> About this exercise:
Set down the entries exactly. No line may differ from its source.

> Dataset extract:
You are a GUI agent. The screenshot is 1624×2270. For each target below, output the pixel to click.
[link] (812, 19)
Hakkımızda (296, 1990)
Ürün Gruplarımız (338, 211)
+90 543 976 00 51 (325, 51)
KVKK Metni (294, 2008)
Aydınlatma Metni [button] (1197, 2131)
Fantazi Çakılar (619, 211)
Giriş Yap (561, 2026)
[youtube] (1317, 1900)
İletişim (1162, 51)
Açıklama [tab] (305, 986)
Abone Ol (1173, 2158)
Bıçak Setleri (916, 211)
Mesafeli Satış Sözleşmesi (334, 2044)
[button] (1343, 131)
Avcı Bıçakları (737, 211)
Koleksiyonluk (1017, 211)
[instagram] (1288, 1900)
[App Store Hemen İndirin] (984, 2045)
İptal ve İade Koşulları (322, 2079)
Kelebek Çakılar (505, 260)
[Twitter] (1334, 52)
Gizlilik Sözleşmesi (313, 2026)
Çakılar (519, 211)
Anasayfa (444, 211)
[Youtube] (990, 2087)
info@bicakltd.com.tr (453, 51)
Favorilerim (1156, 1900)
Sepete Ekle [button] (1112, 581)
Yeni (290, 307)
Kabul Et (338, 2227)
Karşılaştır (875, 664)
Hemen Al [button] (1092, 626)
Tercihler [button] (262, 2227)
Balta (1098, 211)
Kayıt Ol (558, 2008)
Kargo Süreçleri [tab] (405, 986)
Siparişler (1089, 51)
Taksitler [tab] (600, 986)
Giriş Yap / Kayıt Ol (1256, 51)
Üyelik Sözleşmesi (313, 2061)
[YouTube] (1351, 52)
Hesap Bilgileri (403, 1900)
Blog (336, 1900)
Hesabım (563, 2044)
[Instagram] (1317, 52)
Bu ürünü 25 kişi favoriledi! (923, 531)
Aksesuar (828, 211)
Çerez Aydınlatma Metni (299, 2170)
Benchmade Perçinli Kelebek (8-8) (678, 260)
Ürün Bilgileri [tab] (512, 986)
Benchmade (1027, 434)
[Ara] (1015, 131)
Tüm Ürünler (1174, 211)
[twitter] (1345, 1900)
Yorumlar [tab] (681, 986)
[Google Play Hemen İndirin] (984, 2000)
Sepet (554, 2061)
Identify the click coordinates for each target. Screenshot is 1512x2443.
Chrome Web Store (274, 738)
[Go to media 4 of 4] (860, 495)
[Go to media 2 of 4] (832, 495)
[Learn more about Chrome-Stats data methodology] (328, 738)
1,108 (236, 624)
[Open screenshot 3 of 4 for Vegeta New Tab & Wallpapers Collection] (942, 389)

> Response to the task:
You are a GUI agent. The screenshot is 1624×2270. For each target below, output the pixel to click.
[link] (812, 19)
Hakkımızda (296, 1990)
Ürün Gruplarımız (338, 211)
+90 543 976 00 51 (325, 51)
KVKK Metni (294, 2008)
Aydınlatma Metni [button] (1197, 2131)
Fantazi Çakılar (619, 211)
Giriş Yap (561, 2026)
[youtube] (1317, 1900)
İletişim (1162, 51)
Açıklama [tab] (305, 986)
Abone Ol (1173, 2158)
Bıçak Setleri (916, 211)
Mesafeli Satış Sözleşmesi (334, 2044)
[button] (1343, 131)
Avcı Bıçakları (737, 211)
Koleksiyonluk (1017, 211)
[instagram] (1288, 1900)
[App Store Hemen İndirin] (984, 2045)
İptal ve İade Koşulları (322, 2079)
Kelebek Çakılar (505, 260)
[Twitter] (1334, 52)
Gizlilik Sözleşmesi (313, 2026)
Çakılar (519, 211)
Anasayfa (444, 211)
[Youtube] (990, 2087)
info@bicakltd.com.tr (453, 51)
Favorilerim (1156, 1900)
Sepete Ekle [button] (1112, 581)
Yeni (290, 307)
Kabul Et (338, 2227)
Karşılaştır (875, 664)
Hemen Al [button] (1092, 626)
Tercihler [button] (262, 2227)
Balta (1098, 211)
Kayıt Ol (558, 2008)
Kargo Süreçleri [tab] (405, 986)
Siparişler (1089, 51)
Taksitler [tab] (600, 986)
Giriş Yap / Kayıt Ol (1256, 51)
Üyelik Sözleşmesi (313, 2061)
[YouTube] (1351, 52)
Hesap Bilgileri (403, 1900)
Blog (336, 1900)
Hesabım (563, 2044)
[Instagram] (1317, 52)
Bu ürünü 25 kişi favoriledi! (923, 531)
Aksesuar (828, 211)
Çerez Aydınlatma Metni (299, 2170)
Benchmade Perçinli Kelebek (8-8) (678, 260)
Ürün Bilgileri [tab] (512, 986)
Benchmade (1027, 434)
[Ara] (1015, 131)
Tüm Ürünler (1174, 211)
[twitter] (1345, 1900)
Yorumlar [tab] (681, 986)
[Google Play Hemen İndirin] (984, 2000)
Sepet (554, 2061)
Identify the click coordinates for each target. Screenshot is 1512x2443.
Chrome Web Store (274, 738)
[Go to media 4 of 4] (860, 495)
[Go to media 2 of 4] (832, 495)
[Learn more about Chrome-Stats data methodology] (328, 738)
1,108 (236, 624)
[Open screenshot 3 of 4 for Vegeta New Tab & Wallpapers Collection] (942, 389)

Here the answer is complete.